▶ **Problem**: Every entry in the listing below has to be given again exactly.
┌─ Data for this task
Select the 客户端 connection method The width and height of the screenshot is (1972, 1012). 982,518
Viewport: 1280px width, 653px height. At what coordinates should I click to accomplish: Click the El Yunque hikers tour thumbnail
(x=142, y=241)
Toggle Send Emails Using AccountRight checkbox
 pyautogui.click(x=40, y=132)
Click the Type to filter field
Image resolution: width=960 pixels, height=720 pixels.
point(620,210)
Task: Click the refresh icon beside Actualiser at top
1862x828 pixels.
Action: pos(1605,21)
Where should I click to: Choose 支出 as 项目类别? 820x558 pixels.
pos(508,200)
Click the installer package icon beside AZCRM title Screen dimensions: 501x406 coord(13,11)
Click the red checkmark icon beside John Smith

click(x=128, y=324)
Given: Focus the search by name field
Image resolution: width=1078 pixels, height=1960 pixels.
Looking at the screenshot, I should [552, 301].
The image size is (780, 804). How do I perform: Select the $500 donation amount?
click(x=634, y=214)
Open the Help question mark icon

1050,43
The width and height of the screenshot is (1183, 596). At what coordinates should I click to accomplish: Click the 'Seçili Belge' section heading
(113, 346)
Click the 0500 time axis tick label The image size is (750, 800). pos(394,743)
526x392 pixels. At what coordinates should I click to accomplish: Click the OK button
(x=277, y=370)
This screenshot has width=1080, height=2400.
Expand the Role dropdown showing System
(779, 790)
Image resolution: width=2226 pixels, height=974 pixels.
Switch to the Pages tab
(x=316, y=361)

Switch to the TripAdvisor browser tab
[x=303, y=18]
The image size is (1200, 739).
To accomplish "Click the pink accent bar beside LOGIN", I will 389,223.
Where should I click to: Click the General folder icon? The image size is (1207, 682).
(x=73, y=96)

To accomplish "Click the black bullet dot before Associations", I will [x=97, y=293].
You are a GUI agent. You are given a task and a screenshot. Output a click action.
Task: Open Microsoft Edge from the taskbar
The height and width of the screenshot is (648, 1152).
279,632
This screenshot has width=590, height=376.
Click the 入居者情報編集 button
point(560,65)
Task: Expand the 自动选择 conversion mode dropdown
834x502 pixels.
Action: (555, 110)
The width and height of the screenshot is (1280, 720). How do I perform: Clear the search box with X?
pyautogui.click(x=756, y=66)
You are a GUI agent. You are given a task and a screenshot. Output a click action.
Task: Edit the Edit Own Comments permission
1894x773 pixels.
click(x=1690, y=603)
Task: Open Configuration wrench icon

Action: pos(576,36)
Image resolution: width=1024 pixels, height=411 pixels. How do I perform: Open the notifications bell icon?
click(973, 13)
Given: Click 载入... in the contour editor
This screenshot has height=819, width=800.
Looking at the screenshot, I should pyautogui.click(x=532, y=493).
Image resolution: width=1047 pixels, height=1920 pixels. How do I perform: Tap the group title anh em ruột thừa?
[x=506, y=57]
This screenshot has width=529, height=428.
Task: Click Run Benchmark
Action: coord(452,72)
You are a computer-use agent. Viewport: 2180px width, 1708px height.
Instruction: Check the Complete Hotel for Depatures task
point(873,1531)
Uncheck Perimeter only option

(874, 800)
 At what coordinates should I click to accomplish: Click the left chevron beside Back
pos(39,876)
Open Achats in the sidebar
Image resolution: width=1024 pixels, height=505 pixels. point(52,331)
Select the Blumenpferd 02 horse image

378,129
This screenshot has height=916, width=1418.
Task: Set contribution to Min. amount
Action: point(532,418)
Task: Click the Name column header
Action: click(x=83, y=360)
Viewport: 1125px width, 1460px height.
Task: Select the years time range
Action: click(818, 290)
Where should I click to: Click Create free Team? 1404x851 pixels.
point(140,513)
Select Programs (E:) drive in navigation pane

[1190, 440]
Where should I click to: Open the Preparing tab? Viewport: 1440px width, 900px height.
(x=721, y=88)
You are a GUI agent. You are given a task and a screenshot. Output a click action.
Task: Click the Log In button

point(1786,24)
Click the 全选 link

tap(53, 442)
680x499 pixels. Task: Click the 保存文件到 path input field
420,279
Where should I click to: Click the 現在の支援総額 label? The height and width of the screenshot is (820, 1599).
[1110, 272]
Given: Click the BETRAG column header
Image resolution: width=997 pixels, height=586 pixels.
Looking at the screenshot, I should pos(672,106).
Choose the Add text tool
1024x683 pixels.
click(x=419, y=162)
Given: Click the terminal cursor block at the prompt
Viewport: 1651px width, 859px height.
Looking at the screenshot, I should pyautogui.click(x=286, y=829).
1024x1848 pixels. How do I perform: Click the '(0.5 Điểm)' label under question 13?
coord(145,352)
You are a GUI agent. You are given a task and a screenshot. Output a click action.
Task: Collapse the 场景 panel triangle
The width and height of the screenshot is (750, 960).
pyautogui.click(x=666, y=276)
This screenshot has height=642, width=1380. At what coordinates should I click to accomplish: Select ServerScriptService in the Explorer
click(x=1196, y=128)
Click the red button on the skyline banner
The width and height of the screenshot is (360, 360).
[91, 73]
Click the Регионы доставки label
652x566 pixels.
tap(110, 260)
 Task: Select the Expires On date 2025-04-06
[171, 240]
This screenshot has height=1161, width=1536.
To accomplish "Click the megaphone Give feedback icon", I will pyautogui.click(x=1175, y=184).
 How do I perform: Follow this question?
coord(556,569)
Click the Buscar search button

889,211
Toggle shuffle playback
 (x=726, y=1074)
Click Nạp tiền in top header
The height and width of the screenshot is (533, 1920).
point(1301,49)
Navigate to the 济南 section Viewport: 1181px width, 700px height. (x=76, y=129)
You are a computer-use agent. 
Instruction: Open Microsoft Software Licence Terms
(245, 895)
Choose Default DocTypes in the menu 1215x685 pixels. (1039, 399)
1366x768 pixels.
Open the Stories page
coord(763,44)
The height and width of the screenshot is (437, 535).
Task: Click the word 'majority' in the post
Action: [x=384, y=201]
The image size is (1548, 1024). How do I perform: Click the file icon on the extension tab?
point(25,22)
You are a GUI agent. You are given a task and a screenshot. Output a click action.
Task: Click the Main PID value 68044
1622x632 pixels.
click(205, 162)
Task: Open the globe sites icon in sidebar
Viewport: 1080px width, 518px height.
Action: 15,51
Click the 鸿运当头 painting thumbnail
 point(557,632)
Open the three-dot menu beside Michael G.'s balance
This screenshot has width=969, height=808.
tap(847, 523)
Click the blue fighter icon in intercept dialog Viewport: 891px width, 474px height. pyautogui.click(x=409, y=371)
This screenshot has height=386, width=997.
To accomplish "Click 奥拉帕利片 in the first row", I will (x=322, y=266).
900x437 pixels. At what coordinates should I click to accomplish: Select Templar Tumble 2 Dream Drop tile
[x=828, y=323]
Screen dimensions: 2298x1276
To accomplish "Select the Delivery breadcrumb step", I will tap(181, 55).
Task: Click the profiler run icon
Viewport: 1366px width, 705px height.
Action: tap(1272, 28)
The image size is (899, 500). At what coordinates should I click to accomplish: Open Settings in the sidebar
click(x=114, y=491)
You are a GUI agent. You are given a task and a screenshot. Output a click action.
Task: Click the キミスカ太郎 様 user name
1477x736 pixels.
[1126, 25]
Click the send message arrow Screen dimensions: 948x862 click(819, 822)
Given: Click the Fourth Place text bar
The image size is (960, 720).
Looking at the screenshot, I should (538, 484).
└─
▶ **Problem solution**:
Select the 客户端 connection method The width and height of the screenshot is (1972, 1012). 982,518
Viewport: 1280px width, 653px height. At what coordinates should I click to accomplish: Click the El Yunque hikers tour thumbnail
(x=142, y=241)
Toggle Send Emails Using AccountRight checkbox
 pyautogui.click(x=40, y=132)
Click the Type to filter field
Image resolution: width=960 pixels, height=720 pixels.
point(620,210)
Task: Click the refresh icon beside Actualiser at top
1862x828 pixels.
Action: pos(1605,21)
Where should I click to: Choose 支出 as 项目类别? 820x558 pixels.
pos(508,200)
Click the installer package icon beside AZCRM title Screen dimensions: 501x406 coord(13,11)
Click the red checkmark icon beside John Smith

click(x=128, y=324)
Given: Focus the search by name field
Image resolution: width=1078 pixels, height=1960 pixels.
Looking at the screenshot, I should [552, 301].
The image size is (780, 804). How do I perform: Select the $500 donation amount?
click(x=634, y=214)
Open the Help question mark icon

1050,43
The width and height of the screenshot is (1183, 596). At what coordinates should I click to accomplish: Click the 'Seçili Belge' section heading
(113, 346)
Click the 0500 time axis tick label The image size is (750, 800). pos(394,743)
526x392 pixels. At what coordinates should I click to accomplish: Click the OK button
(x=277, y=370)
This screenshot has width=1080, height=2400.
Expand the Role dropdown showing System
(779, 790)
Image resolution: width=2226 pixels, height=974 pixels.
Switch to the Pages tab
(x=316, y=361)

Switch to the TripAdvisor browser tab
[x=303, y=18]
The image size is (1200, 739).
To accomplish "Click the pink accent bar beside LOGIN", I will 389,223.
Where should I click to: Click the General folder icon? The image size is (1207, 682).
(x=73, y=96)

To accomplish "Click the black bullet dot before Associations", I will [x=97, y=293].
You are a GUI agent. You are given a task and a screenshot. Output a click action.
Task: Open Microsoft Edge from the taskbar
The height and width of the screenshot is (648, 1152).
279,632
This screenshot has width=590, height=376.
Click the 入居者情報編集 button
point(560,65)
Task: Expand the 自动选择 conversion mode dropdown
834x502 pixels.
Action: (555, 110)
The width and height of the screenshot is (1280, 720). How do I perform: Clear the search box with X?
pyautogui.click(x=756, y=66)
You are a GUI agent. You are given a task and a screenshot. Output a click action.
Task: Edit the Edit Own Comments permission
1894x773 pixels.
click(x=1690, y=603)
Task: Open Configuration wrench icon

Action: pos(576,36)
Image resolution: width=1024 pixels, height=411 pixels. How do I perform: Open the notifications bell icon?
click(973, 13)
Given: Click 载入... in the contour editor
This screenshot has height=819, width=800.
Looking at the screenshot, I should pyautogui.click(x=532, y=493).
Image resolution: width=1047 pixels, height=1920 pixels. How do I perform: Tap the group title anh em ruột thừa?
[x=506, y=57]
This screenshot has width=529, height=428.
Task: Click Run Benchmark
Action: coord(452,72)
You are a computer-use agent. Viewport: 2180px width, 1708px height.
Instruction: Check the Complete Hotel for Depatures task
point(873,1531)
Uncheck Perimeter only option

(874, 800)
 At what coordinates should I click to accomplish: Click the left chevron beside Back
pos(39,876)
Open Achats in the sidebar
Image resolution: width=1024 pixels, height=505 pixels. point(52,331)
Select the Blumenpferd 02 horse image

378,129
This screenshot has height=916, width=1418.
Task: Set contribution to Min. amount
Action: point(532,418)
Task: Click the Name column header
Action: click(x=83, y=360)
Viewport: 1125px width, 1460px height.
Task: Select the years time range
Action: click(818, 290)
Where should I click to: Click Create free Team? 1404x851 pixels.
point(140,513)
Select Programs (E:) drive in navigation pane

[1190, 440]
Where should I click to: Open the Preparing tab? Viewport: 1440px width, 900px height.
(x=721, y=88)
You are a GUI agent. You are given a task and a screenshot. Output a click action.
Task: Click the Log In button

point(1786,24)
Click the 全选 link

tap(53, 442)
680x499 pixels. Task: Click the 保存文件到 path input field
420,279
Where should I click to: Click the 現在の支援総額 label? The height and width of the screenshot is (820, 1599).
[1110, 272]
Given: Click the BETRAG column header
Image resolution: width=997 pixels, height=586 pixels.
Looking at the screenshot, I should pos(672,106).
Choose the Add text tool
1024x683 pixels.
click(x=419, y=162)
Given: Click the terminal cursor block at the prompt
Viewport: 1651px width, 859px height.
Looking at the screenshot, I should pyautogui.click(x=286, y=829).
1024x1848 pixels. How do I perform: Click the '(0.5 Điểm)' label under question 13?
coord(145,352)
You are a GUI agent. You are given a task and a screenshot. Output a click action.
Task: Collapse the 场景 panel triangle
The width and height of the screenshot is (750, 960).
pyautogui.click(x=666, y=276)
This screenshot has height=642, width=1380. At what coordinates should I click to accomplish: Select ServerScriptService in the Explorer
click(x=1196, y=128)
Click the red button on the skyline banner
The width and height of the screenshot is (360, 360).
[91, 73]
Click the Регионы доставки label
652x566 pixels.
tap(110, 260)
 Task: Select the Expires On date 2025-04-06
[171, 240]
This screenshot has height=1161, width=1536.
To accomplish "Click the megaphone Give feedback icon", I will pyautogui.click(x=1175, y=184).
 How do I perform: Follow this question?
coord(556,569)
Click the Buscar search button

889,211
Toggle shuffle playback
 (x=726, y=1074)
Click Nạp tiền in top header
The height and width of the screenshot is (533, 1920).
point(1301,49)
Navigate to the 济南 section Viewport: 1181px width, 700px height. (x=76, y=129)
You are a computer-use agent. 
Instruction: Open Microsoft Software Licence Terms
(245, 895)
Choose Default DocTypes in the menu 1215x685 pixels. (1039, 399)
1366x768 pixels.
Open the Stories page
coord(763,44)
The height and width of the screenshot is (437, 535).
Task: Click the word 'majority' in the post
Action: [x=384, y=201]
The image size is (1548, 1024). How do I perform: Click the file icon on the extension tab?
point(25,22)
You are a GUI agent. You are given a task and a screenshot. Output a click action.
Task: Click the Main PID value 68044
1622x632 pixels.
click(205, 162)
Task: Open the globe sites icon in sidebar
Viewport: 1080px width, 518px height.
Action: 15,51
Click the 鸿运当头 painting thumbnail
 point(557,632)
Open the three-dot menu beside Michael G.'s balance
This screenshot has width=969, height=808.
tap(847, 523)
Click the blue fighter icon in intercept dialog Viewport: 891px width, 474px height. pyautogui.click(x=409, y=371)
This screenshot has height=386, width=997.
To accomplish "Click 奥拉帕利片 in the first row", I will (x=322, y=266).
900x437 pixels. At what coordinates should I click to accomplish: Select Templar Tumble 2 Dream Drop tile
[x=828, y=323]
Screen dimensions: 2298x1276
To accomplish "Select the Delivery breadcrumb step", I will tap(181, 55).
Task: Click the profiler run icon
Viewport: 1366px width, 705px height.
Action: tap(1272, 28)
The image size is (899, 500). At what coordinates should I click to accomplish: Open Settings in the sidebar
click(x=114, y=491)
You are a GUI agent. You are given a task and a screenshot. Output a click action.
Task: Click the キミスカ太郎 様 user name
1477x736 pixels.
[1126, 25]
Click the send message arrow Screen dimensions: 948x862 click(819, 822)
Given: Click the Fourth Place text bar
The image size is (960, 720).
Looking at the screenshot, I should (538, 484).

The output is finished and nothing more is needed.